И Иосифу Михайловичу Домбровскому послышалось, что жена сказала: «Так ведь и ты хвалился всегда, что никому в этой жизни ничего не останешься должен – ни мне, ни детям, ни внукам».
– Да, хвалился, и знаешь, даже после того, как тебя не стало, я не наделал долгов. А то, что не сделал ремонт, то долг самому себе не считается. Да и зачем мне ремонт? Дети все равно квартиру продадут, а если не продадут, то приедут и все переделают тут по-своему. Ты же знаешь наших детей, им все не так. И мебель стоит не так, и на стенах висит не то, и паркет не таким узором лежит. В общем, ты их знаешь не хуже меня. Они не изменились, звонят раз в неделю, иногда наведываются. Правда, после них я неделю занимаюсь уборкой. Но я на детей не в обиде. Они живут своей жизнью…
И тут Иосиф Михайлович вспомнил, что он именно сегодня во второй половине дня должен был встретиться с мастером и отдать ему деньги.
– Экая незадача, – пробормотал Иосиф Михайлович, – такого со мной еще не случалось. Ведь пообещал прийти! А, это все из-за долларов.

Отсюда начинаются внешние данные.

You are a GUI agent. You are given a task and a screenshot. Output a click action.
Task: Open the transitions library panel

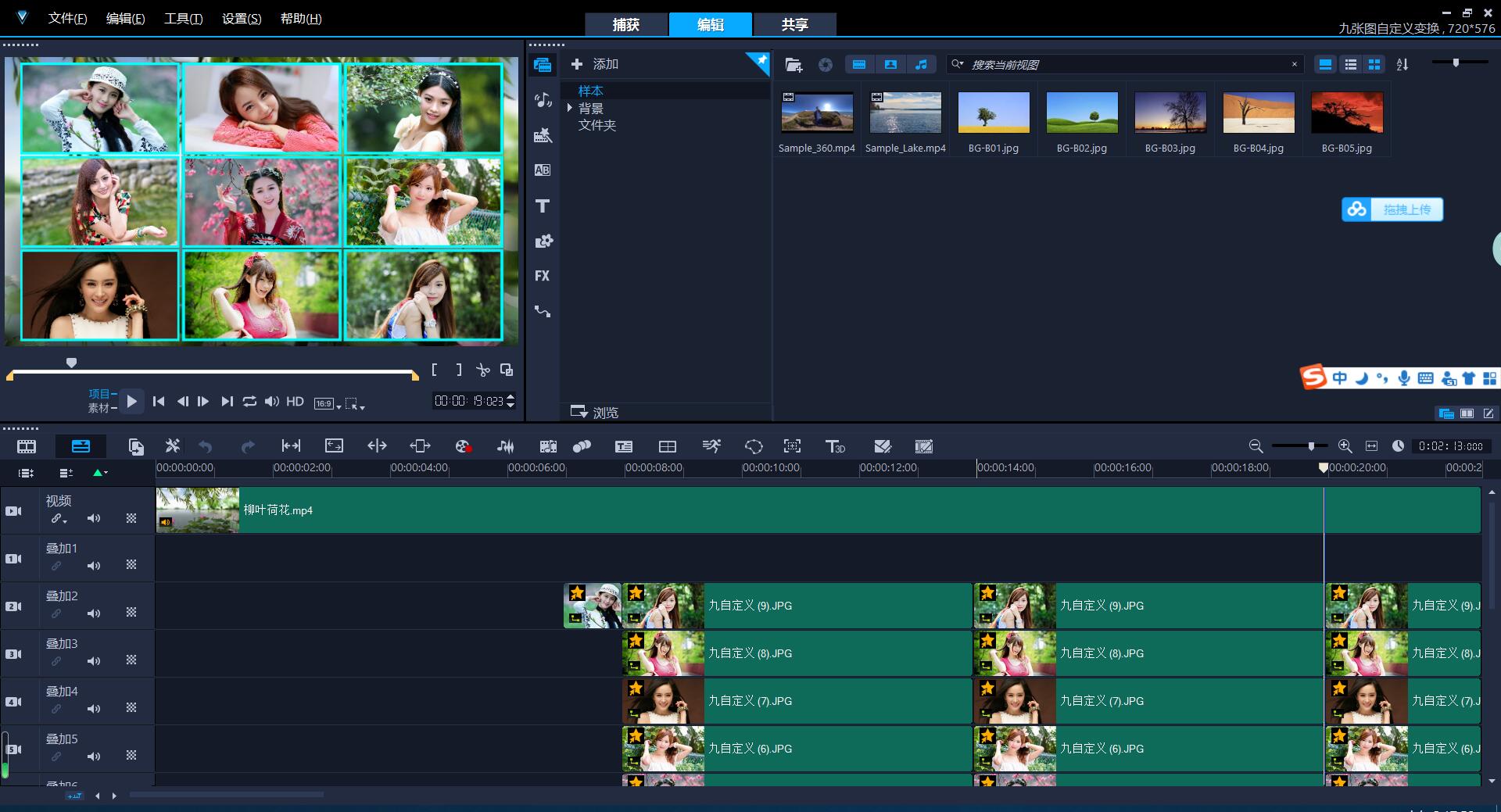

Разволновался, разнервничался, обрадовался, как малое дитя. Жаль, что объяснить не смогу мастеру, он бы меня наверняка понял.
И Иосиф Михайлович в белой крахмальной рубашке с угольно-черной бабочкой прошелся по гостиной, расправив плечи, выпятив грудь – так, словно именно сейчас ему на грудь должны повесить медаль за заслуги перед отечеством.
– Можно, можно, заслужил, – объявил он на всю квартиру.
Затем прислушался к тиканью курантов, отбросил медный крючок на футляре, открыл застекленную дверцу и, шурша цепочкой, подтянул тяжелые бронзовые гирьки, полюбовался на мерное качание маятника, на вспыхивающий и гаснущий блик в самом центре его диска. Потом направился на кухню, с довольным видом потирая разгоряченные ладони.
«Да, я заслужил, я имею право. Сегодня мой день, можно сказать, день ангела».
Иосиф Михайлович извлек из холодильника новую бутылку водки, свинтил пробку и достал из буфета вторую рюмку и круглый хрустальный графин и перелил в него содержимое бутылки. Он ушел из кухни, устроился в гостиной, наполнил рюмки, звонко чокнулся ими друг о друга.
– За тебя, Соня, за тебя, дорогая.
Осушил одну. Сглотнул набежавшую слюну.